Well, the great Rock of Gibraltar is one of those great sea-gates. It controls commerce and shipping in and out of the Mediterranean. This past Wednesday it celebrated its 300th year in British hands.

I would like to read a bit from an article I got out of the International Herald Tribune this past Wednesday. It is titled, "The Rock Celebrates as Spain Seethes."

Gibraltar—The Rock celebrated its 300th anniversary Wednesday of its capture by British forces, escalating tensions that have been building all summer between Spain and Britain over control of the territory.

So we know from this that there are things simmering under the surface, although it is just from Spain. Most of the residents, as we will see, want to remain under British rule.

Going down a bit farther in the article:

Gibraltar, a ridge of land near Spain's southern tip that is about 5 square kilometres (or 2 square miles) of limestone and shale, has been under British rule since August 4th, 1704, when it was captured by a British and Dutch fleet during the War of the Spanish Succession. The Treaty of Utrecht in 1713 formally ceded Gibraltar to Britain, but Spain says that its representatives were not allowed to fully participate in the negotiations. It calls the treaty an 'imposed agreement' rather than a willful one.

Nearly 99 percent of the population rejected the sharing of sovereignty with Spain in a November 2002 referendum. On the eve of the celebrations Spain's foreign minister Miguel Angel Moratinos called on Britain to give up what he described as 'the last European Colony' on the continent. 'It is very strange that in the European Union in the middle of the 21st century the military occupation of the part of the territory of one member state by another member state is being commemorated,' he wrote in an opinion article in El Pais, Spain's largest newspaper. Britain has largely dismissed Spanish concerns.
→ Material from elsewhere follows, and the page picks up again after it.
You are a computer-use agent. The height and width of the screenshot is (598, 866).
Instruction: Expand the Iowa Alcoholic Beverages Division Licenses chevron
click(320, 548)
Sounds like a colonial power, does it not?

Just about everyone, though, has seen the awesome, nearly impregnable mass of rock that is Gibraltar if only as the symbol for the Prudential Insurance Company. "Get a piece of the Rock" was how their slogan used to go. I do not know if they use that slogan anymore.

If you think about it, it is only 2 square miles. But, it is such an important piece of real estate, and it is so imposing to look upon, you can understand why it has that effect upon the mind. It really is a source of power, that massive rock called Gibraltar.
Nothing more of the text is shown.